Vem primeiro a notícia do acidente de viação, depois a do contrato milionário do tal jogador de futebol, a seguir a do tufão nos mares asiáticos e a do aluno que bateu no professor e a do afundamento das cotações na Bolsa e mais a da manifestação sindical e a do tigre à solta numa zona rural qualquer (que afinal não era tigre mas antes cão grande) e mais esta, e mais outra e mais aqueloutra, e mais, e mais, e mais.
O mundo é hoje uma orgia de informação : informação áudio-visual, na televisão, informação puramente auditiva, na rádio, informação virtual, via Internet, informação profissional, transmitida pelos nossos colegas de trabalho, informação social, naquele jantar de anos, informação, informação, informação.
Há um dito latino que nos diz que quod abundat non nocet – “o que abunda (ou o que está a mais) não prejudica”. Cremo-lo falso, quase perverso. O que abunda, o que está a mais, trivializa, cria a ilusão do espectáculo sem consequências. Tudo parece valer o mesmo, ou seja, muito pouco. A notícia é hoje mercadoria abundantíssima e, portanto, de baixa cotação. Foi isto que nos roubou, lentamente, a alma. Fizemo-nos máquinas registadoras de cifras e paisagens. Julgámos equivalente à informação meteorológica a comprovação do comportamento crapuloso dos nossos políticos ( que também são uma chuva de nulidades e um tornado de imbecis). Demo-nos a pensar que a informação do excesso de manteiga nos mercados europeus era tão insignificante como a da razia da tuberculose no Corno de África, ou a da malária na África húmida ou a dos bebés que morrem de fome num qualquer lugarejo do mundo que Cristo ignorou.
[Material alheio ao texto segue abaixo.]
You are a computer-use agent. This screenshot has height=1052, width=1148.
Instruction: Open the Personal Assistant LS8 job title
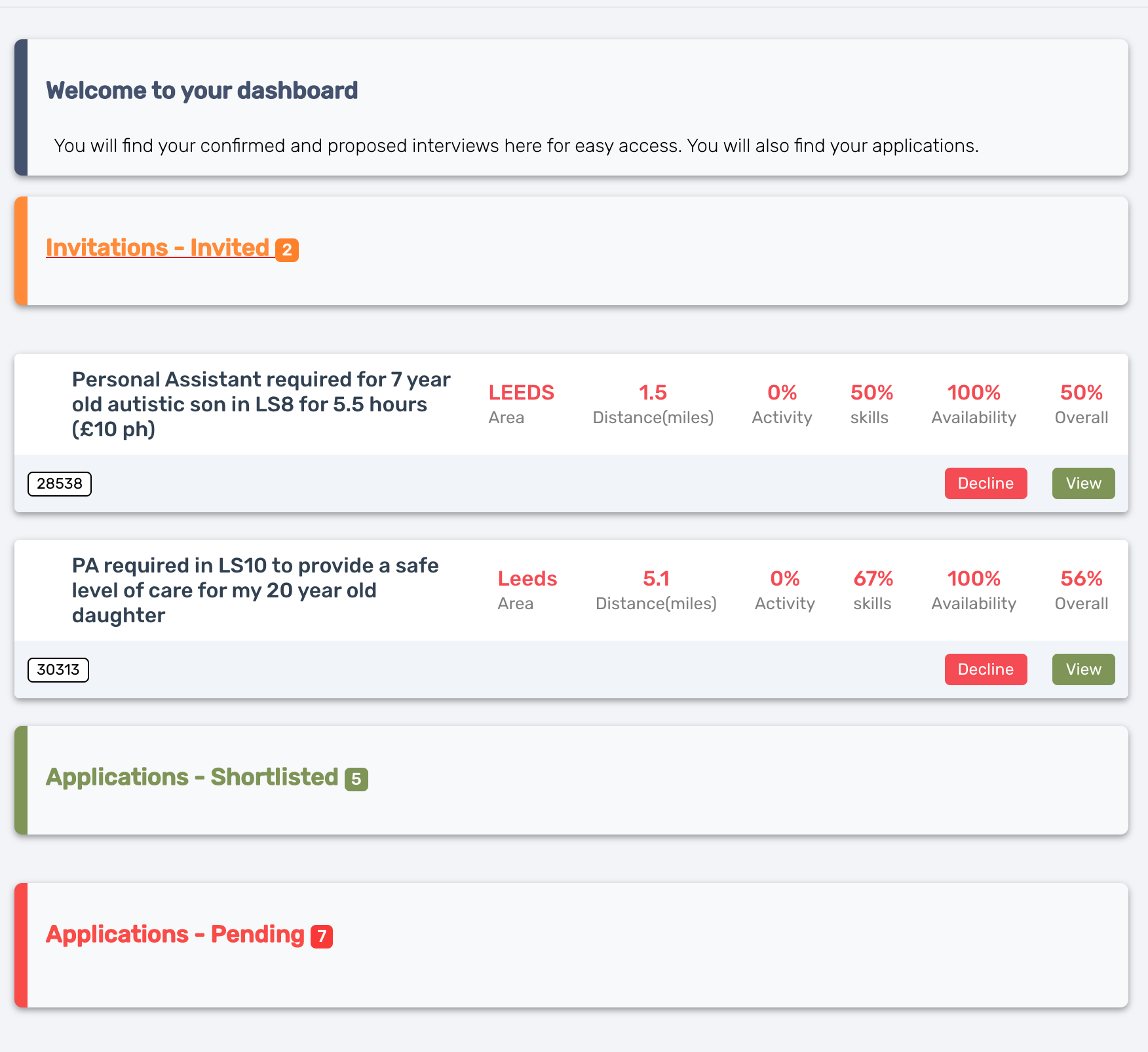tap(261, 404)
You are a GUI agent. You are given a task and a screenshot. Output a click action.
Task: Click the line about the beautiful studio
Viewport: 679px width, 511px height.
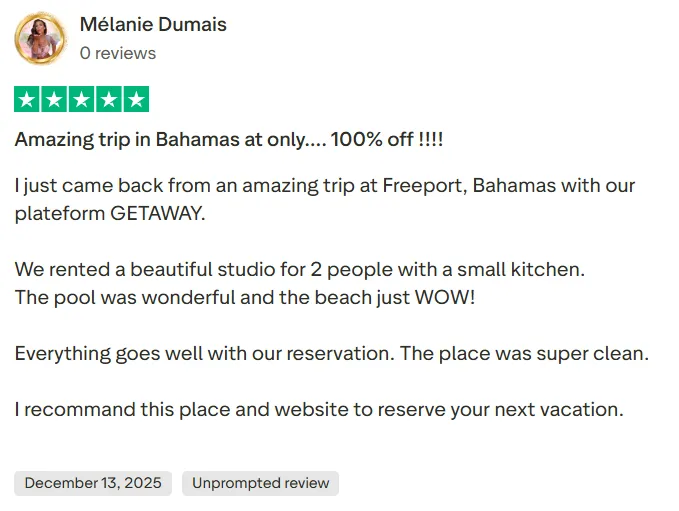300,269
Acode-nos à mente a fotografia horrenda daquela criança negra, moribunda, a arrastar-se num chão seco, crestado, vigiada de perto por um abutre quase tão grande como ela, passarão ladino, predador, que aguarda, já impaciente, o último estertor da vida para a poder dilacerar, já morta. A criança talvez não soubesse, no exacto instante em que o repórter disparou a sua máquina, que iria morrer logo depois; mas sabia certamente que sofria e que o chão, indiferente à sua dor muda, era o último limite da sua solidão.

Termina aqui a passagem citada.